At last, he looked at her. She expected anger, instead she saw sorrow. “Your family was always kind to us, not like the others.” His voice just above a whisper. He stared across the street at the shopping center. “I had cancer. I’m okay, now. Forty years old. I’ve lost all my hair, high blood pressure, yup.”
“I’m sorry to hear that, Ray. I want my girls,” Brenda said, “all women, to have the same rights, the same pay for doing what men do.”
Ray listened. He shifted his weight. Hitched his shoulders. Crossed his arms.
“If you choose to come out, you’d have the support of my family. I promise. If you don’t choose to come out, and you get my bill passed, I’ll never ask for another favor. You have my word.”
“The vote’s only five days away. What happens if I vote for it but can’t get the two other votes?”
“People owe you, you have power, charm them. You can get two votes.”
“But if I can’t.”
“Then the deal’s off.”
Ray snickered, then exhaled through his mouth.
“You know, Ray, during that horrible time,” Brenda said, “I remembered your mom, how she went to the PTA and told them to help stop the bullying. What she must have gone through, losing her eldest boy and then treated like an outcast.” She took a step closer to her cousin. “When they cut your father’s hours, your mom took a job. Bet she didn’t even make minimum wage.”
“She was the heart of my life,” Ray said.
Brenda lowered her gaze. She now knew how hard it was for him to be honest.
Martin came toward them holding a white paper bag.
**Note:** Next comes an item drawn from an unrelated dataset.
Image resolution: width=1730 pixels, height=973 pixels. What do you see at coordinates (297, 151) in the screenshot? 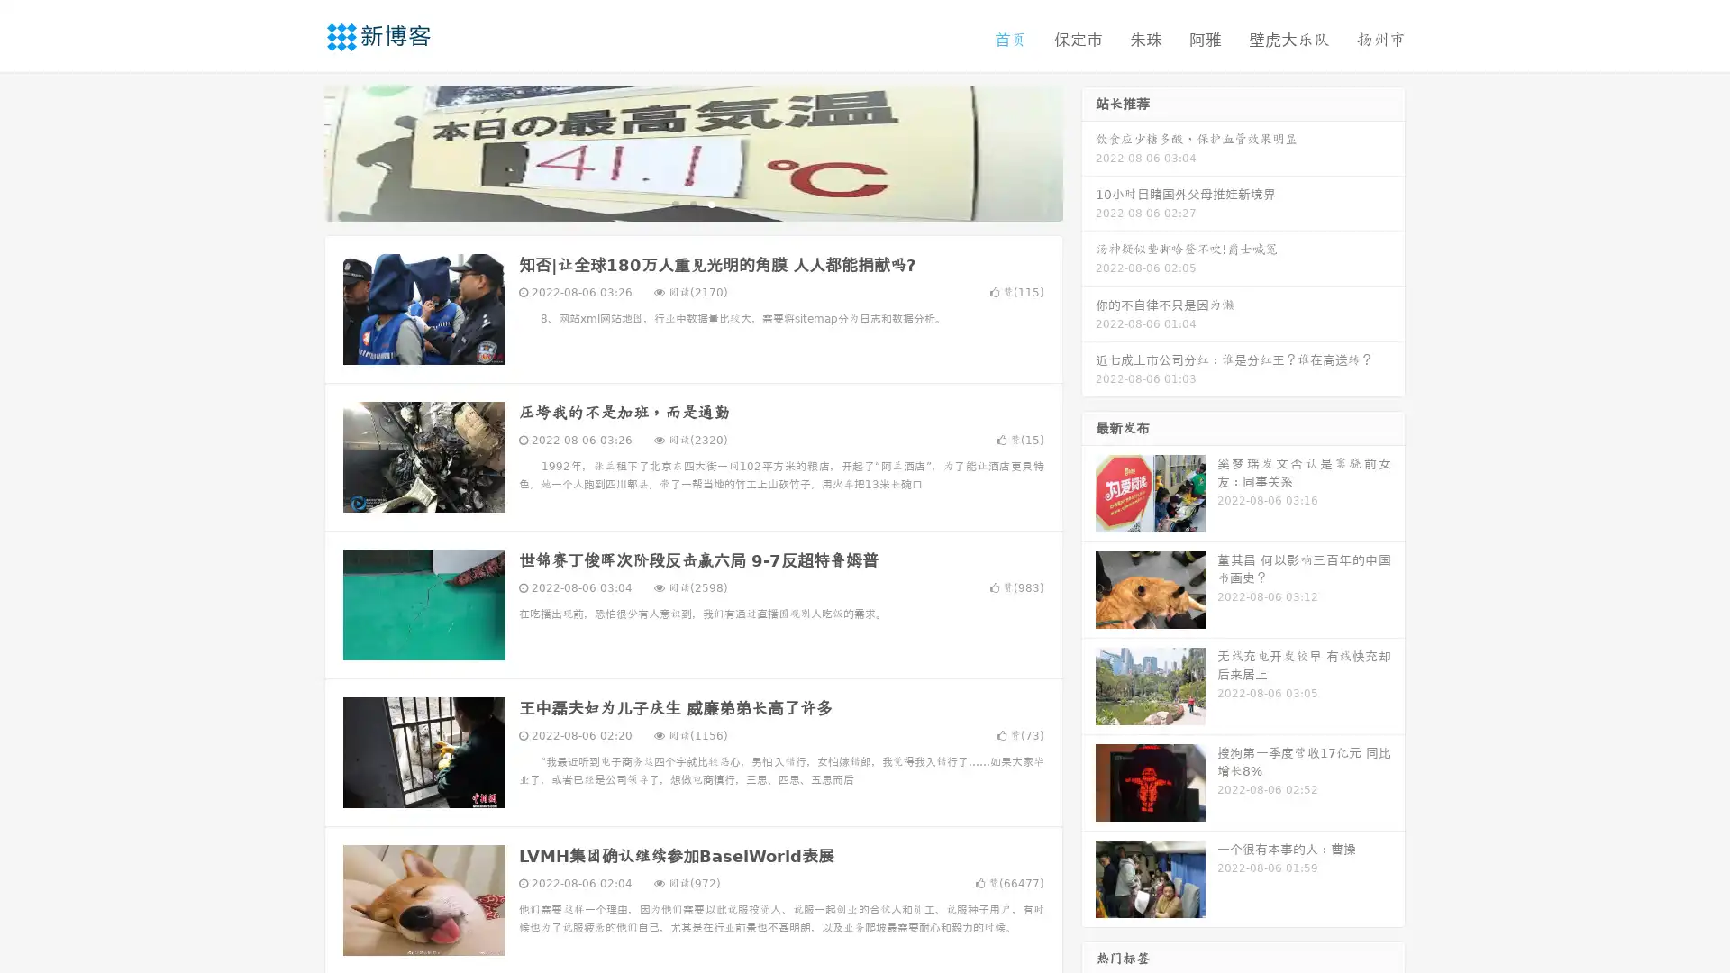
I see `Previous slide` at bounding box center [297, 151].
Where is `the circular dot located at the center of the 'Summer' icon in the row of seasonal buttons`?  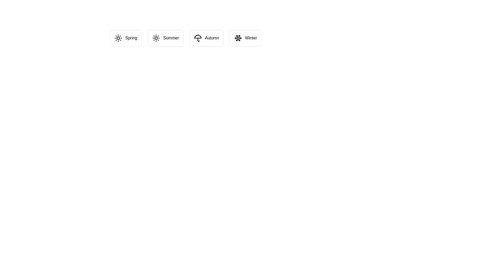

His shaved head along with his beard started to grow a five o’clock stubble. His expression vacillated between concern and hope.“Can I join you?” he asked with a lopsided smile.
“Of course you can,” Brenda said.
Martin looked at Ray. “You were always worried you’d be outed. You’re lucky it was your cousin.” He glanced at Brenda’s bag. “You must’ve bought a lot to get a Walt Whitman bag.”
Brenda smiled. “I don’t like to smoke and I have a weakness for sweets.”
“Did you get the carrot cake?”
“I got a chocolate chip cookie,” Martin said. “I’m getting fat. But they have a genius baker.”
“I’m hungry,” Brenda said.
“Me too. Cafe La Folie is just down the street.” Martin gestured in the direction where the rainbow flag brandished its colors at the foothills of San Francisco. “They have the best crème brûlée.”
“I like it with a really thick crust,” Brenda said. “You know, where it’s hard to crack.”
“Let’s have dinner. I’ll save us a table on the patio.” Martin took off.
“He’s a nice young man.”
“Yup, he’s a keeper.”
“Let’s go break some crème brûlée.”
“Ah, I need to lose weight.”
“We all do. What else is new? C’mon Ray,” Brenda said taking his arm.